GIVEN INFORMATION
"""
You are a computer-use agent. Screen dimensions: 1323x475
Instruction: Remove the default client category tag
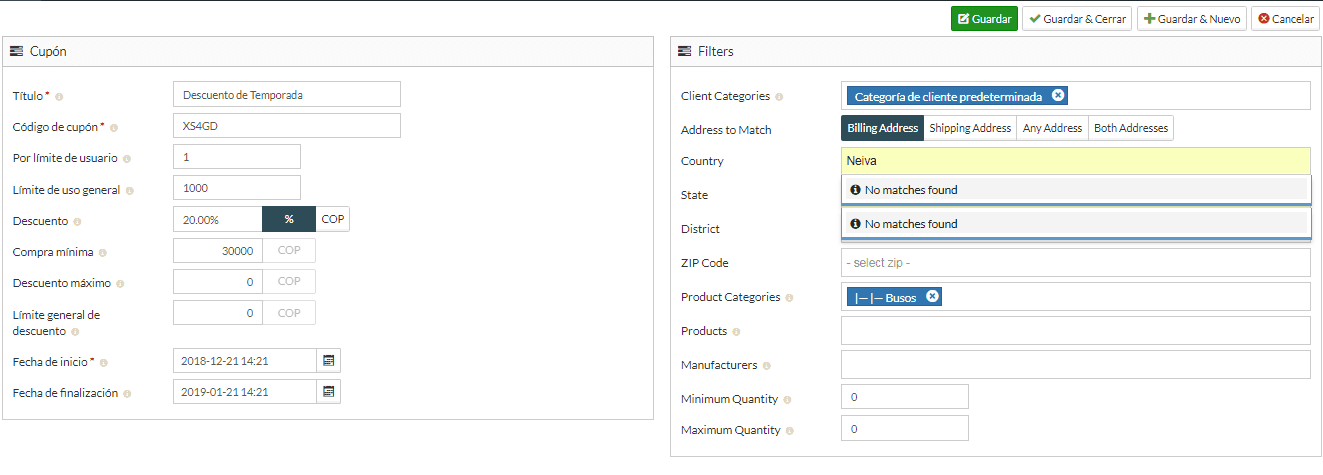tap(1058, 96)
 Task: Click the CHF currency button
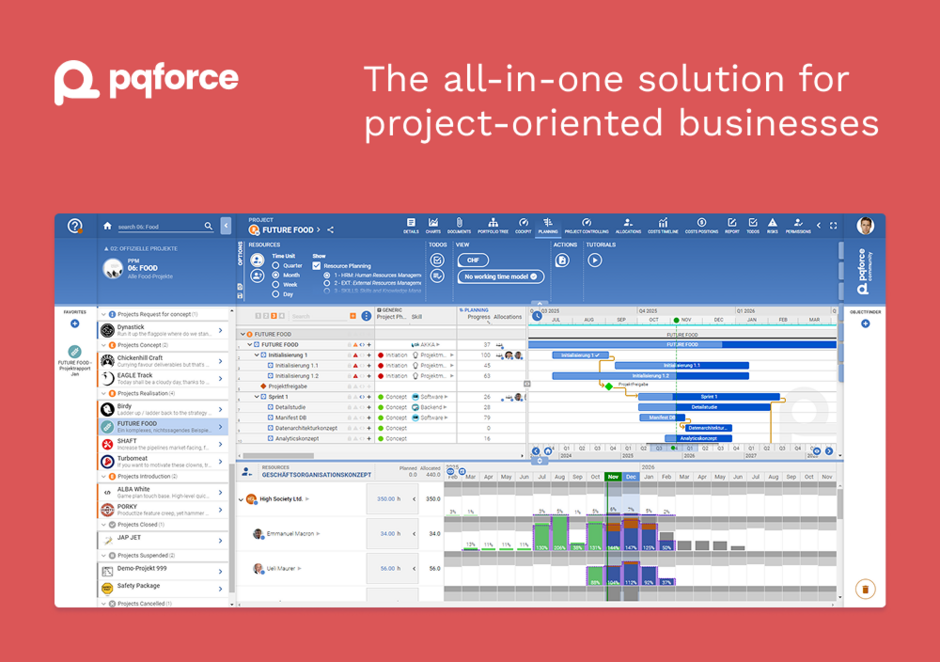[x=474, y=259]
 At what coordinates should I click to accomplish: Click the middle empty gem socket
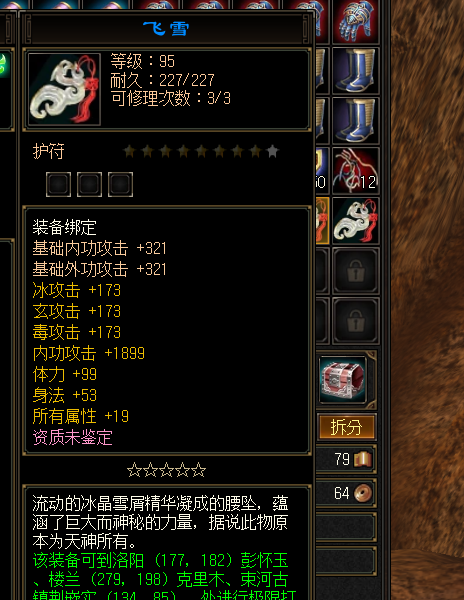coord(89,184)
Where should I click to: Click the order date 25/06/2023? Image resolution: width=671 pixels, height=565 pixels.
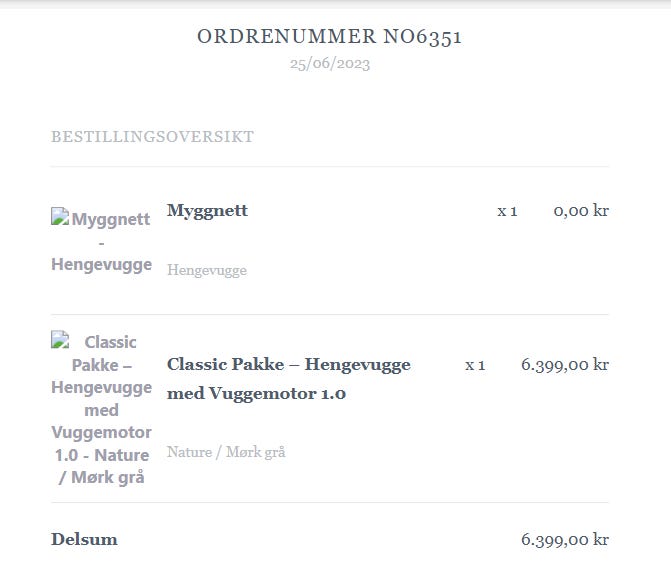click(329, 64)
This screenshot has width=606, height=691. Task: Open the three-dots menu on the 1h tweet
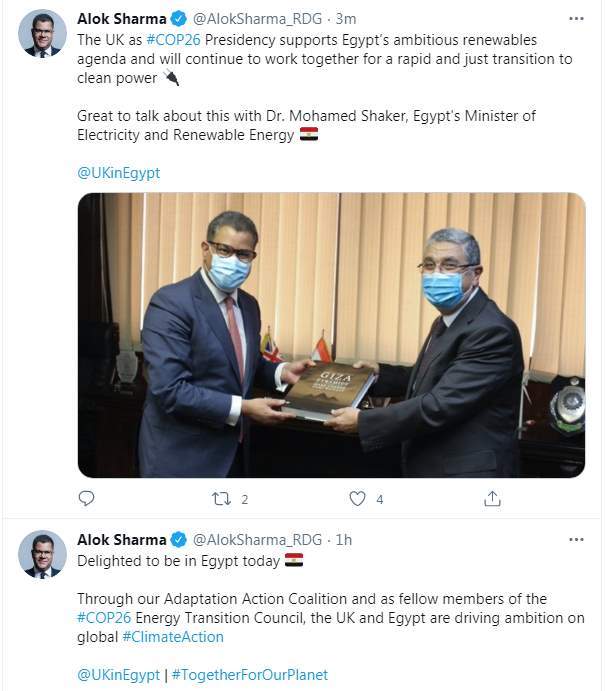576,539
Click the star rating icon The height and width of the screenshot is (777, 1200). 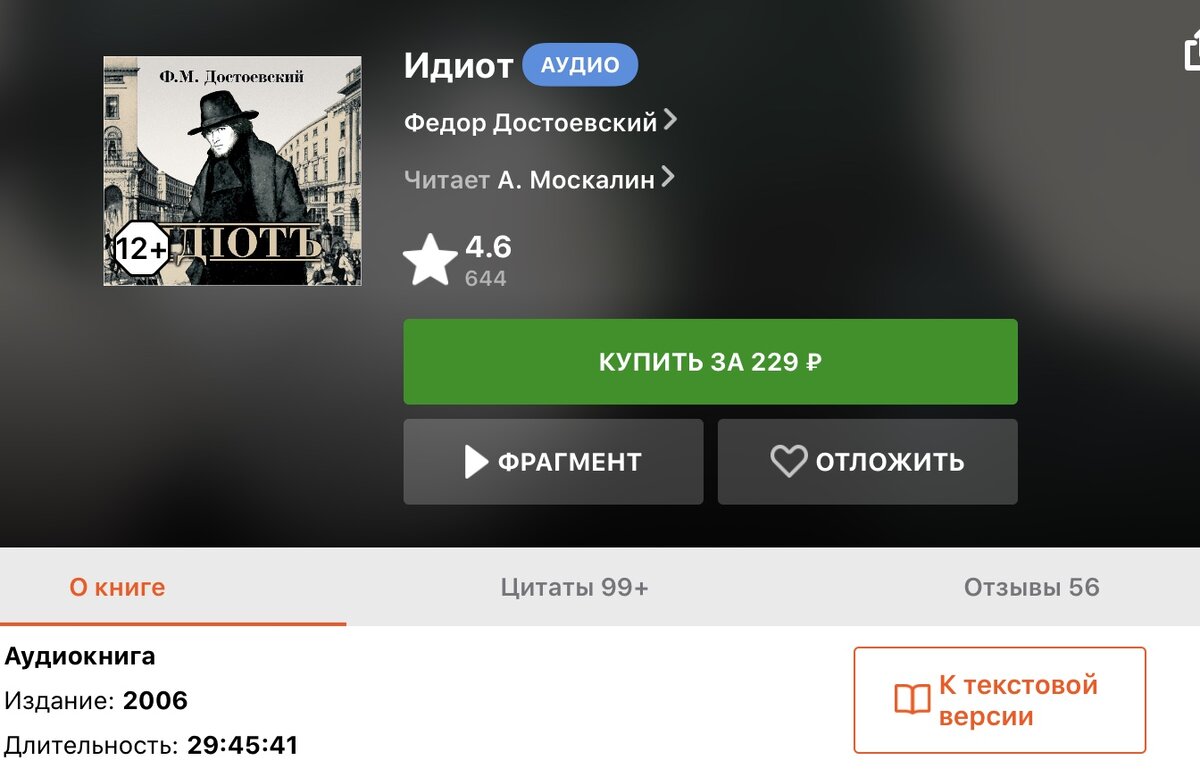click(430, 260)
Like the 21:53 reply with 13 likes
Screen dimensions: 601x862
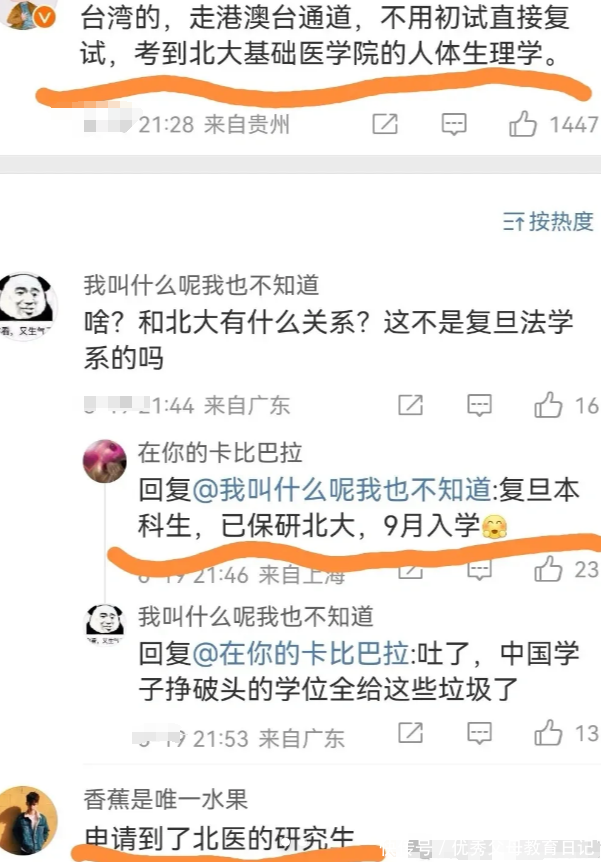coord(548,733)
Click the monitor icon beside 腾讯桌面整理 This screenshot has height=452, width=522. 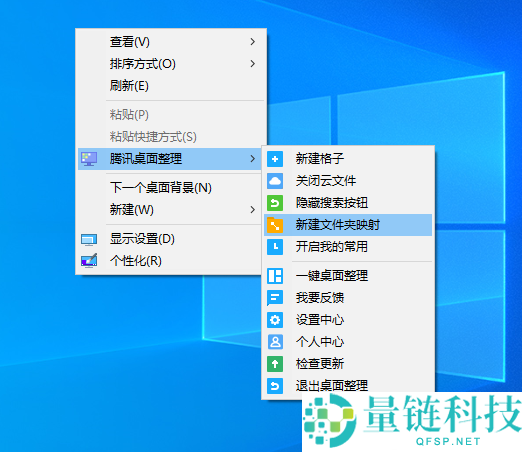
"""
WHAT THE TASK ASKS
Retype exactly the lines from the line containing "Like the 21:53 reply with 13 likes" through the end of the entries above, including both ends, and leave every picture out.

TASK OUTPUT
Like the 21:53 reply with 13 likes
Screen dimensions: 601x862
coord(548,733)
Click the monitor icon beside 腾讯桌面整理 This screenshot has height=452, width=522. 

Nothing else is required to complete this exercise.